Friedrichshain is very well developed. At the station of Frankfurter Allee you have access to the Ringbahn that encircles the inner part of Berlin. The metro line U5 runs towards the eastern centre, Alexanderplatz und the U1 from Warschauer Straße station in the direction of Kreuzberg and Charlottenburg.
There is also the Tram M10 that crosses Friedrichshain from Warschauer Straße northwards, passing Prenzlauer Berg till Nordbahnhof (Mitte).
With around 100.000 users the Ostbahnhof station is the biggest transfer station of Germany.
During the times of the Berlin wall Kreuzberg was a border district. Nowadays it’s fully integrated and is the liveliest district of Berlin. It is characterised by its multicultural urban scenery and its alternative flair.
Named after a monument that was placed on the top of a 66 meter high hill located in the Victoria park.
Created by Schinkel it is a reminder of the victory against Napoleon. On the peak of its roof top monument is the cross that gave the district its name (the hill itself was formerly called Tempelhofer Berg or Weinberg).
Beneath the monument is a small stream that winds its way through the Victoria park.
Alongside the Görlitzer Park, the Victoriapark is a popular destination for tourists. Nearby you can discover lots of cafés and restaurants on the well-known Bergmannstraße.
In Kreuzberg you can there is a distinction between the two old postal codes in Kreuzberg – 61 and SO36. Beside these two areas there are, as in other parts of Berlin, small quarters that are called ‘Kieze’.
The Graefekiez is an area of old buildings of Wilhelminian style but even here south and north are very different in nature. In the north you will find old, restored buildings with a unique bar culture and in the south the social housing is dominates the scenery.

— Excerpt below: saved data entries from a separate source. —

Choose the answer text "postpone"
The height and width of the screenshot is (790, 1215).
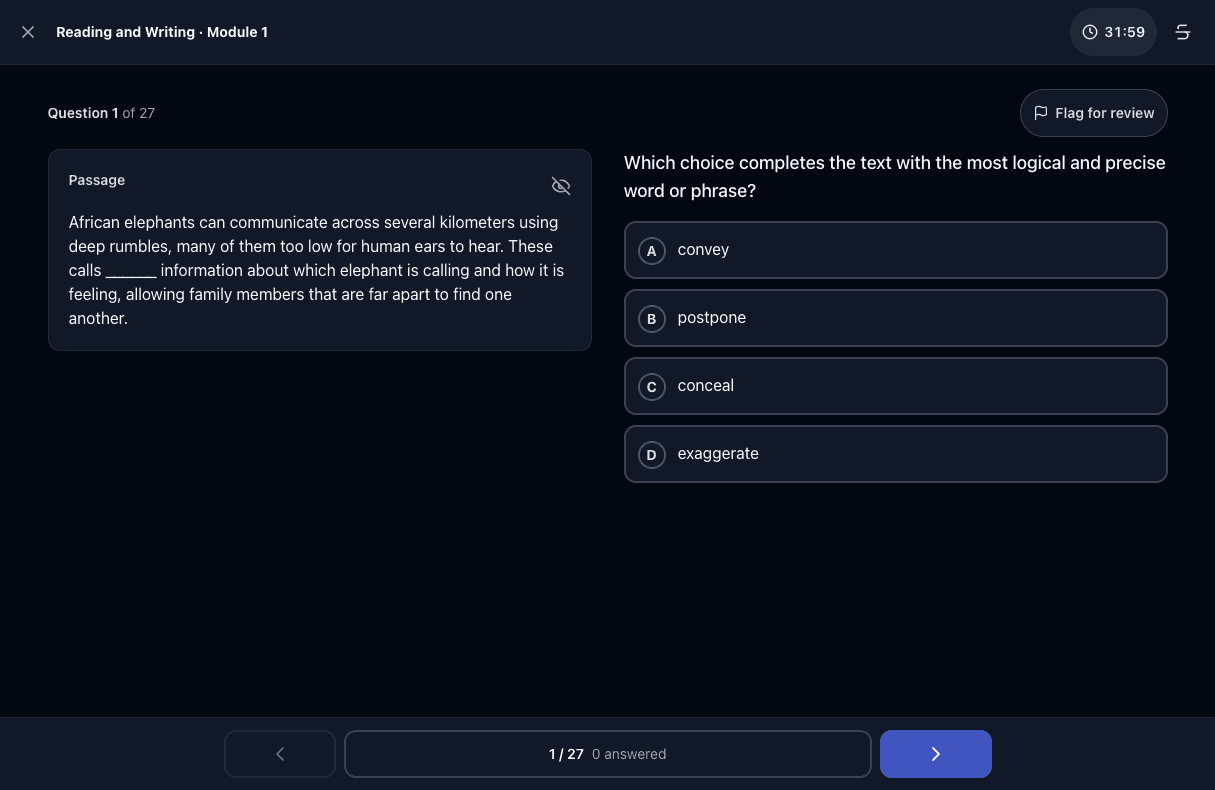[x=712, y=318]
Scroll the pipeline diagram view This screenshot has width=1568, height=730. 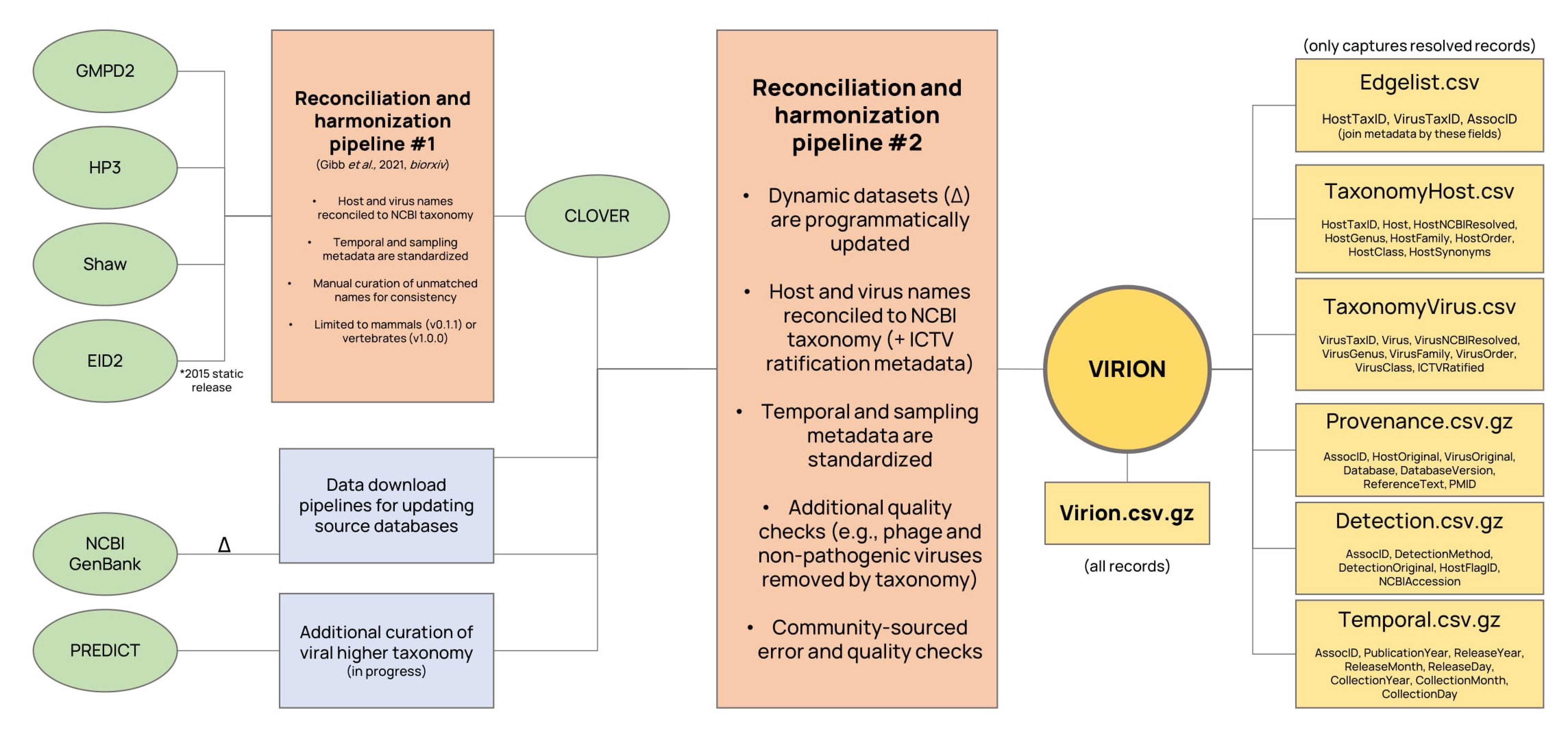(784, 365)
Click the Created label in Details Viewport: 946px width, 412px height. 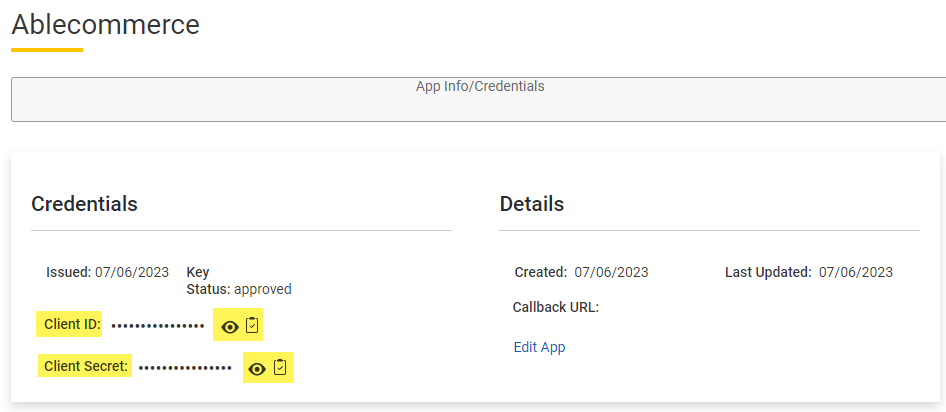[x=541, y=272]
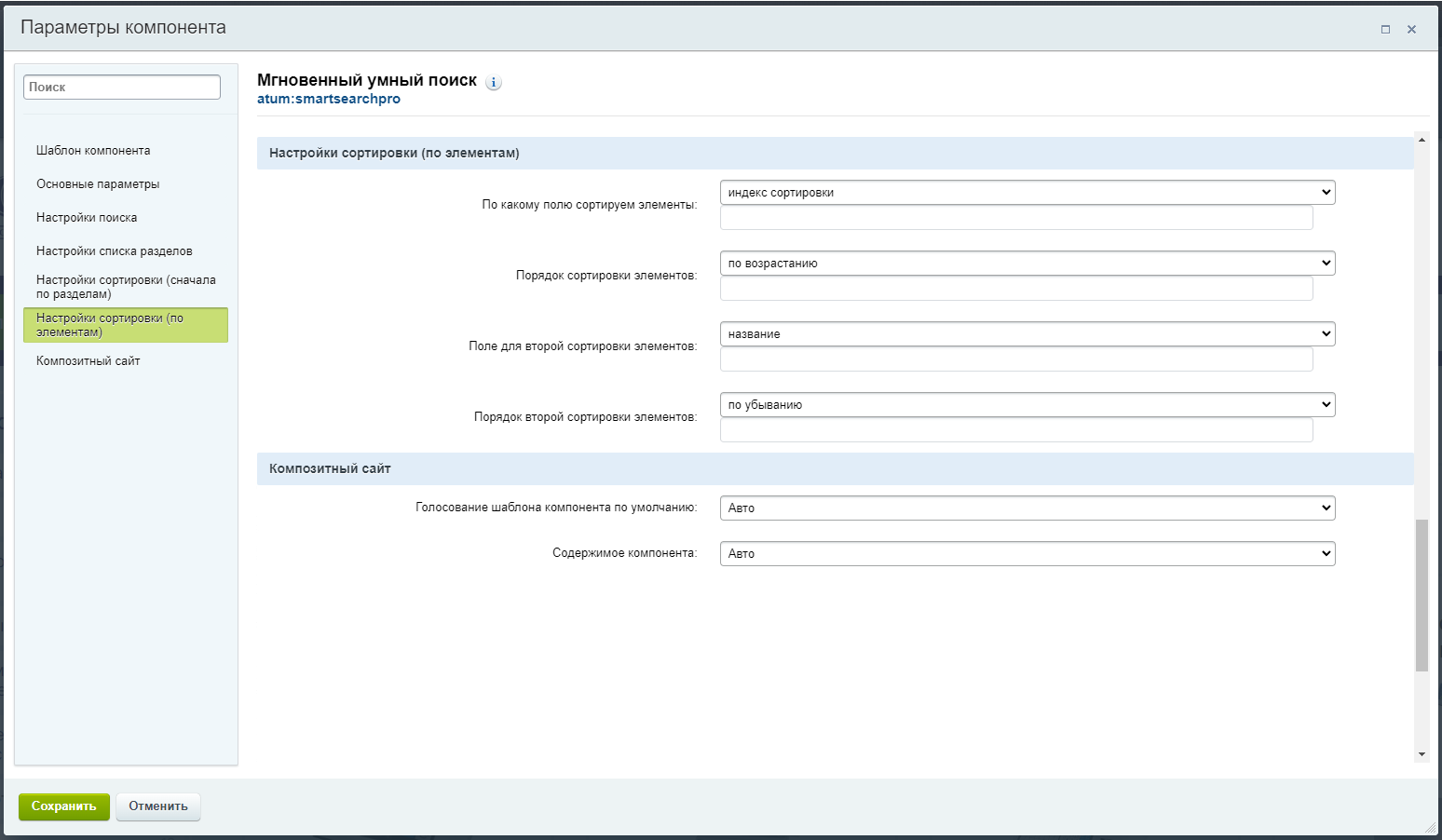Expand the template voting 'Авто' dropdown
Screen dimensions: 1442x840
(1027, 508)
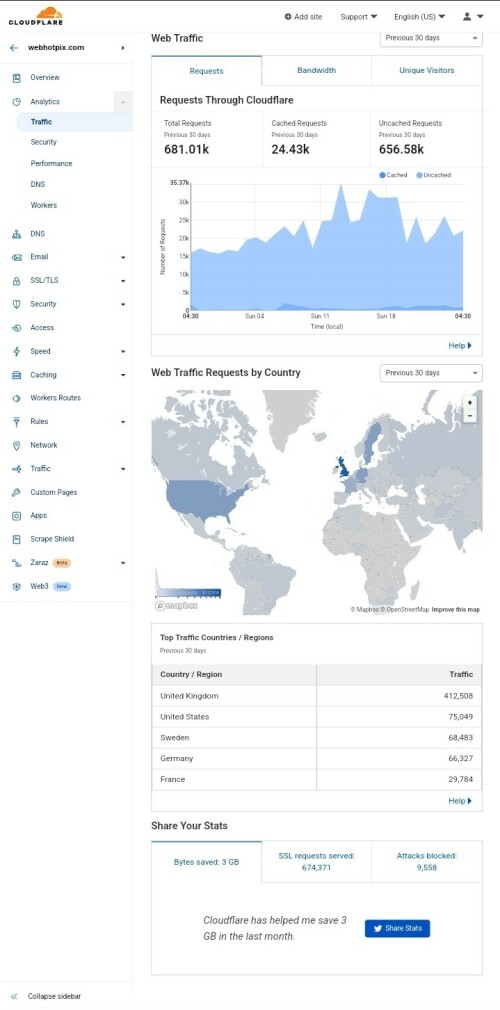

In the south is the area of Paul-Linke-Ufer, the waterfront of the Landwehr canal that is dotted with beer gardens amongst lush greenery.
Well known, is the quarter around Oranienstraße, the oldest shopping street of Kreuzberg. Many buildings in the Wilhelminian style contain cafés and small stores.
The north western part of Kreuzberg is shaped of buildings constructed the ’60s and ’70s.
For transport connections, the location of Kreuzberg is perfect. You can drive from east to west with the railway line S6 and the metro lines U1 and U7. Crossing the whole district are the U6 and U8, connecting the north with the south. Further railway lines, the S1, S2 and S25 give you rapidly transport you to the surrounding districts.